[Data records]
—————
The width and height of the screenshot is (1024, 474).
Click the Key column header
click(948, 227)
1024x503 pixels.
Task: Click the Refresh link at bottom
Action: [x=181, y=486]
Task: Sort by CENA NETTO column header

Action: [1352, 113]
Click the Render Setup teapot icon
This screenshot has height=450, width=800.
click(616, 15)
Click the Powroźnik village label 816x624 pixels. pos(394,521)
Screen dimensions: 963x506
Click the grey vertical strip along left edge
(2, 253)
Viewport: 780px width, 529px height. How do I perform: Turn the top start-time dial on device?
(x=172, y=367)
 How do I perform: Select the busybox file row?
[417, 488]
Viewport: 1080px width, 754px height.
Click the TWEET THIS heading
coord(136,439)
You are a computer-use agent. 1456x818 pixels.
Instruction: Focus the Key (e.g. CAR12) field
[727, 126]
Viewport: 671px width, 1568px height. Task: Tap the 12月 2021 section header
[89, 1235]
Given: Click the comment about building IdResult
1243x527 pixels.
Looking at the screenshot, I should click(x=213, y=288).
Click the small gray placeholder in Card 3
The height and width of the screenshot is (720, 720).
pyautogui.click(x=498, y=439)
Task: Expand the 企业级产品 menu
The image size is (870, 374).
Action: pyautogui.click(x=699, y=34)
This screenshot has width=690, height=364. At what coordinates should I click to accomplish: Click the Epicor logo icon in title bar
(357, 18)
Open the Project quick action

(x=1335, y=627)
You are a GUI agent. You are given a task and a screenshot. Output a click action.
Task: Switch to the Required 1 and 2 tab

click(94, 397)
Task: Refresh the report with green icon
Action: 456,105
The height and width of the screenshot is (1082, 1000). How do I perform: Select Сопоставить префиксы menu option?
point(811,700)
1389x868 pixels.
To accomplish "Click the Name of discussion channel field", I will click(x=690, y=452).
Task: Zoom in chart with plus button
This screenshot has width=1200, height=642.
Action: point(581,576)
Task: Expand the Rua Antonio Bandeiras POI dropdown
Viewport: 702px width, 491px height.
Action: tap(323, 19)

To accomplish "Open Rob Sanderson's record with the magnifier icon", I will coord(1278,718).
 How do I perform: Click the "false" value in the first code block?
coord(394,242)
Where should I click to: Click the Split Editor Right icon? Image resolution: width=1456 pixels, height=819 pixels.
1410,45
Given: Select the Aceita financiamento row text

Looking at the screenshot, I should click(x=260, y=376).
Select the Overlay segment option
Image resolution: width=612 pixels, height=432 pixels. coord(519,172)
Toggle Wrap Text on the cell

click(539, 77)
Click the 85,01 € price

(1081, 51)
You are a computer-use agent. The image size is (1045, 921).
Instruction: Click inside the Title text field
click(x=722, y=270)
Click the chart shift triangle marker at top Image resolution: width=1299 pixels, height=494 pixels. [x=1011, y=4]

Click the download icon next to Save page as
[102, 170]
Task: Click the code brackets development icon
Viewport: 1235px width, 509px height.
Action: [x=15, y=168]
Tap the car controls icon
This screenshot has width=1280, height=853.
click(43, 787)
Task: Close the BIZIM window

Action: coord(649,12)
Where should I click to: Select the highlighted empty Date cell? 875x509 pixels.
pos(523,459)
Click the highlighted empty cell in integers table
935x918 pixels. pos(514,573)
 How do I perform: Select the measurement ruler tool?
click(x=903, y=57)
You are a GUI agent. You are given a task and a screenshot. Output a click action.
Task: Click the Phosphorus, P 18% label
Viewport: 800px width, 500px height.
—————
▶ **Exercise brief**: Render every line of the material above as a JSON list of strings, one string per line, omitting blank lines.

▶ **Response for this exercise**:
[
  "The width and height of the screenshot is (1024, 474).",
  "Click the Key column header",
  "click(948, 227)",
  "1024x503 pixels.",
  "Task: Click the Refresh link at bottom",
  "Action: [x=181, y=486]",
  "Task: Sort by CENA NETTO column header",
  "Action: [1352, 113]",
  "Click the Render Setup teapot icon",
  "This screenshot has height=450, width=800.",
  "click(616, 15)",
  "Click the Powroźnik village label 816x624 pixels. pos(394,521)",
  "Screen dimensions: 963x506",
  "Click the grey vertical strip along left edge",
  "(2, 253)",
  "Viewport: 780px width, 529px height. How do I perform: Turn the top start-time dial on device?",
  "(x=172, y=367)",
  " How do I perform: Select the busybox file row?",
  "[417, 488]",
  "Viewport: 1080px width, 754px height.",
  "Click the TWEET THIS heading",
  "coord(136,439)",
  "You are a computer-use agent. 1456x818 pixels.",
  "Instruction: Focus the Key (e.g. CAR12) field",
  "[727, 126]",
  "Viewport: 671px width, 1568px height. Task: Tap the 12月 2021 section header",
  "[89, 1235]",
  "Given: Click the comment about building IdResult",
  "1243x527 pixels.",
  "Looking at the screenshot, I should click(x=213, y=288).",
  "Click the small gray placeholder in Card 3",
  "The height and width of the screenshot is (720, 720).",
  "pyautogui.click(x=498, y=439)",
  "Task: Expand the 企业级产品 menu",
  "The image size is (870, 374).",
  "Action: pyautogui.click(x=699, y=34)",
  "This screenshot has width=690, height=364. At what coordinates should I click to accomplish: Click the Epicor logo icon in title bar",
  "(357, 18)",
  "Open the Project quick action",
  "(x=1335, y=627)",
  "You are a GUI agent. You are given a task and a screenshot. Output a click action.",
  "Task: Switch to the Required 1 and 2 tab",
  "click(94, 397)",
  "Task: Refresh the report with green icon",
  "Action: 456,105",
  "The height and width of the screenshot is (1082, 1000). How do I perform: Select Сопоставить префиксы menu option?",
  "point(811,700)",
  "1389x868 pixels.",
  "To accomplish \"Click the Name of discussion channel field\", I will click(x=690, y=452).",
  "Task: Zoom in chart with plus button",
  "This screenshot has width=1200, height=642.",
  "Action: point(581,576)",
  "Task: Expand the Rua Antonio Bandeiras POI dropdown",
  "Viewport: 702px width, 491px height.",
  "Action: tap(323, 19)",
  "To accomplish \"Open Rob Sanderson's record with the magnifier icon\", I will coord(1278,718).",
  " How do I perform: Click the \"false\" value in the first code block?",
  "coord(394,242)",
  "Where should I click to: Click the Split Editor Right icon? Image resolution: width=1456 pixels, height=819 pixels.",
  "1410,45",
  "Given: Select the Aceita financiamento row text",
  "Looking at the screenshot, I should click(x=260, y=376).",
  "Select the Overlay segment option",
  "Image resolution: width=612 pixels, height=432 pixels. coord(519,172)",
  "Toggle Wrap Text on the cell",
  "click(539, 77)",
  "Click the 85,01 € price",
  "(1081, 51)",
  "You are a computer-use agent. The image size is (1045, 921).",
  "Instruction: Click inside the Title text field",
  "click(x=722, y=270)",
  "Click the chart shift triangle marker at top Image resolution: width=1299 pixels, height=494 pixels. [x=1011, y=4]",
  "Click the download icon next to Save page as",
  "[102, 170]",
  "Task: Click the code brackets development icon",
  "Viewport: 1235px width, 509px height.",
  "Action: [x=15, y=168]",
  "Tap the car controls icon",
  "This screenshot has width=1280, height=853.",
  "click(43, 787)",
  "Task: Close the BIZIM window",
  "Action: coord(649,12)",
  "Where should I click to: Select the highlighted empty Date cell? 875x509 pixels.",
  "pos(523,459)",
  "Click the highlighted empty cell in integers table",
  "935x918 pixels. pos(514,573)",
  " How do I perform: Select the measurement ruler tool?",
  "click(x=903, y=57)",
  "You are a GUI agent. You are given a task and a screenshot. Output a click action.",
  "Task: Click the Phosphorus, P 18% label",
  "Viewport: 800px width, 500px height."
]